Costa Rica seems headed for its second runoff election in history with three candidates in a dead heat 15 days before the Feb. 2 election, according to the latest national poll.

The daily La Nación reported Thursday that José María Villalta of the Broad Front Party (FA), Johnny Araya of National Liberation (PLN), and Otto Guevara of the Libertarian Movement Party are in a statistical tie, according to a poll by Unimer.

The left-leaning Villalta moved into first place for the first time in a national survey with 22.2 percent of likely voters saying they would support him, followed by Araya, with 20.3 percent, and Guevara, with 20.2 percent.

Villalta supporters though should hold their breath before celebrating the news. The survey of 2,469 Costa Ricans has a 2.2 percent margin of error, landing the top three candidates on equal footing, statistically, at least.

Former San José mayor Araya has seen a steep decline in support since his high in September of more than 50 percent. Meanwhile, Villalta and Guevara – political polar opposites – have bounded upward.

Luis Guillermo Solís of the Citizen Action Party (PAC) and Rodolfo Piza of the Social Christian Unity Party (PUSC) continue to limp along at 5.5 percent and 3.6 percent, respectively.

Both Araya and Solís on Thursday dismissed the poll as inaccurate.

The remaining seven presidential candidates garnered 5.8 percent.

Despite the close race, none of the top three candidates has the 40 percent required to avoid a runoff election in April.

The last time Costa Rica had a runoff election was in 2002, when Abel Pacheco of PUSC beat the PLN’s Ronaldo Araya, according to La Nación.
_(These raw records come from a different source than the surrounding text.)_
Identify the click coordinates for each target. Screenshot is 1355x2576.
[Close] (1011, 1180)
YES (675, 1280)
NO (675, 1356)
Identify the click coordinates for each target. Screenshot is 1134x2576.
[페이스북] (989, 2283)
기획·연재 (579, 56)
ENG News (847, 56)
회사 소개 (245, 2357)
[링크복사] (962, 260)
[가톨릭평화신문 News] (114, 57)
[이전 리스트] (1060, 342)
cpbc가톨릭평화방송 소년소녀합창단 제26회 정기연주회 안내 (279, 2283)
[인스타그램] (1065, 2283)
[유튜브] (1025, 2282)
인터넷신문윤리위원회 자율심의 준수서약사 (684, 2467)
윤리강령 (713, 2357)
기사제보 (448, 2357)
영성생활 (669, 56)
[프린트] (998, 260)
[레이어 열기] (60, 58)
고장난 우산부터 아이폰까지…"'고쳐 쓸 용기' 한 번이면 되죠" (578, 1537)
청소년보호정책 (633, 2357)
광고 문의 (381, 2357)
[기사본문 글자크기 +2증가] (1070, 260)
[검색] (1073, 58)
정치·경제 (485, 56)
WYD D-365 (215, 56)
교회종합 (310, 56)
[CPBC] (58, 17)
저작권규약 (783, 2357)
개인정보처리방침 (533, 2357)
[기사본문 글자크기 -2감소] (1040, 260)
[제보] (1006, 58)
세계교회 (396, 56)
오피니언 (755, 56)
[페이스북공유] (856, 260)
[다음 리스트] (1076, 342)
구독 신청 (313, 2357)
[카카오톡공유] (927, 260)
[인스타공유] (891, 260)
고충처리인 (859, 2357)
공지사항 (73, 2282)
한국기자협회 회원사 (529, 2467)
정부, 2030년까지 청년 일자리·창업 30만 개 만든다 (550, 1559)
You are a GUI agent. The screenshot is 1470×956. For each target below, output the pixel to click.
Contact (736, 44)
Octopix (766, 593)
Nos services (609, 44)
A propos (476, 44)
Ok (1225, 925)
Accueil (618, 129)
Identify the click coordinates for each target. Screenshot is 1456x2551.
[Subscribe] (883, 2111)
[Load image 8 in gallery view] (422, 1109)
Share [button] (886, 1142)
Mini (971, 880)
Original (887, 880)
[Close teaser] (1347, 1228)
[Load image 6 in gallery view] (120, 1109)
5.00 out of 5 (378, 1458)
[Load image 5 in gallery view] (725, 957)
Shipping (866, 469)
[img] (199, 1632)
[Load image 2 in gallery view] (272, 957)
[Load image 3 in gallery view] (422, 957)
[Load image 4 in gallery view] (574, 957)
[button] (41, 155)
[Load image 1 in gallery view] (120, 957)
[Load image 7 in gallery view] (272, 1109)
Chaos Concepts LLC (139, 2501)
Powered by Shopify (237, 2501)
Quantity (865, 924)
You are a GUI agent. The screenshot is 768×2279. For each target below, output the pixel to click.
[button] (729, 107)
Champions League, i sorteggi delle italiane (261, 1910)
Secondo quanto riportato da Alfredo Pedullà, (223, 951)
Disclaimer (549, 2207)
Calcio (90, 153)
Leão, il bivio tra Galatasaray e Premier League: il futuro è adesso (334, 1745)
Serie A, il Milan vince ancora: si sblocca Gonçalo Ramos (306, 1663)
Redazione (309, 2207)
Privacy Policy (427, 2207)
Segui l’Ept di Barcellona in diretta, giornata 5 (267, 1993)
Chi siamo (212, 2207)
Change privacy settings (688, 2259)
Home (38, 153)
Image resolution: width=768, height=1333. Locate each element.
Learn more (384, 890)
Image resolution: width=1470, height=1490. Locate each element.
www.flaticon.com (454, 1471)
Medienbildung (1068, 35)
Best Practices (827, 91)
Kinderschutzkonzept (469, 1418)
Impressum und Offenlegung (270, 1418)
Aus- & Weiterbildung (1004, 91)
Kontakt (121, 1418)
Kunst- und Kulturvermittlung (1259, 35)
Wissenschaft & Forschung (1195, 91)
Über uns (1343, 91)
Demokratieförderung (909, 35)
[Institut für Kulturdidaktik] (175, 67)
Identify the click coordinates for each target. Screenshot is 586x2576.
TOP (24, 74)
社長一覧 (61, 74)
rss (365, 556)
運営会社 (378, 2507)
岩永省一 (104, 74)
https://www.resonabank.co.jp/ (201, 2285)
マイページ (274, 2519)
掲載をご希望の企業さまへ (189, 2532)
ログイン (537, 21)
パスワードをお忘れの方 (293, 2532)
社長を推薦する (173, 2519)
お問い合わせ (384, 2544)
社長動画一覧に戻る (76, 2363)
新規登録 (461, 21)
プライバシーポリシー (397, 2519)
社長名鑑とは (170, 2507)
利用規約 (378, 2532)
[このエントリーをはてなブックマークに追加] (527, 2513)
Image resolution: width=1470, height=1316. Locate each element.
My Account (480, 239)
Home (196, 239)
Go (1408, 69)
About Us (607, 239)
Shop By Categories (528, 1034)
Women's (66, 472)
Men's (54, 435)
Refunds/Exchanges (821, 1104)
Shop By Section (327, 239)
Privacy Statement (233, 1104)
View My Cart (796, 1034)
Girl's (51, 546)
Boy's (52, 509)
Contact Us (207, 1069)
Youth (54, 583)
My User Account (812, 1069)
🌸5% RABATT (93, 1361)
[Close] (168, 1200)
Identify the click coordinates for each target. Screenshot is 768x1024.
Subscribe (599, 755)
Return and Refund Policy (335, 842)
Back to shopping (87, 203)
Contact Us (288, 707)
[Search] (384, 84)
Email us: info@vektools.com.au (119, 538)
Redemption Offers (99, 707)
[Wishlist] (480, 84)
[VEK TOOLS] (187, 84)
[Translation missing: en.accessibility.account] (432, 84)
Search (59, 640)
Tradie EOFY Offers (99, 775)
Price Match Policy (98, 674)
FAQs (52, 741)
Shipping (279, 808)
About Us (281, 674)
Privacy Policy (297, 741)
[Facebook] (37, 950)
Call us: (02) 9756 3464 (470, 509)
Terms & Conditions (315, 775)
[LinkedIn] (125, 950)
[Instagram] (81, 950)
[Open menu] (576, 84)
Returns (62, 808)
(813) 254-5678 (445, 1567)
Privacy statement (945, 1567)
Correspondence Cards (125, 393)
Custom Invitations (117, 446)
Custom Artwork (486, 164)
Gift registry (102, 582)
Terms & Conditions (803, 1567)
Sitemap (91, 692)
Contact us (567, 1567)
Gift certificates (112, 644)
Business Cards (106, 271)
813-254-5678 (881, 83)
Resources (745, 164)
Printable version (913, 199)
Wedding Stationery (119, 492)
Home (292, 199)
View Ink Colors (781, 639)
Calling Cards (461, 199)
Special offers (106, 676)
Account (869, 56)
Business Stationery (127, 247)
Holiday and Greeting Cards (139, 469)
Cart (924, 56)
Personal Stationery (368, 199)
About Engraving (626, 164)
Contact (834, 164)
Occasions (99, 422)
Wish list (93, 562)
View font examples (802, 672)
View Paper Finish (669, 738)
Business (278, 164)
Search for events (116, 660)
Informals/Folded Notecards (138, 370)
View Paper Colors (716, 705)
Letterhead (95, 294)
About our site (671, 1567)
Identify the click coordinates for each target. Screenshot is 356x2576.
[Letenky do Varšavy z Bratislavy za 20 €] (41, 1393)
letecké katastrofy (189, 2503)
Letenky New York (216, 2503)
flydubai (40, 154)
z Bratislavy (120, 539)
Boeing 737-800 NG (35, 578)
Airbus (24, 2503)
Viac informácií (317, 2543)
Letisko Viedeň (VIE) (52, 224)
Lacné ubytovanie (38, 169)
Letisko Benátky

More than 46 percent of those surveyed by Unimer between Jan. 6 and Jan. 12 reported they would vote and had already chosen a candidate, while 21.4 were unlikely to vote.

This leaves 32 percent of likely voters up for grabs who have yet to settle on a candidate, a portion of the electorate that could easily push one candidate over the edge to victory in the first round.

Not so fast, say Solís, Araya

Ruling party candidate Araya disputed the results Thursday morning.

“First of all, I disqualify the results of this poll, and I disqualify them categorically,” he told La Nación in a telephone interview.

The CID-Gallup poll released Tuesday gave Araya a growing lead of 39 percent of likely voters, compared to 26 percent in favor of Villalta and 18 percent for Guevara.

PAC candidate Solís also took issue with the last two surveys, from CID-Gallup on Tuesday, and Unimer’s Thursday.

Solís posted a YouTube video rejecting the results and suggestions that his political party has stagnated in the polls.

Don’t be fooled by the polls! We’re the cause of joy and we’re going to win,” Solís tweeted Thursday.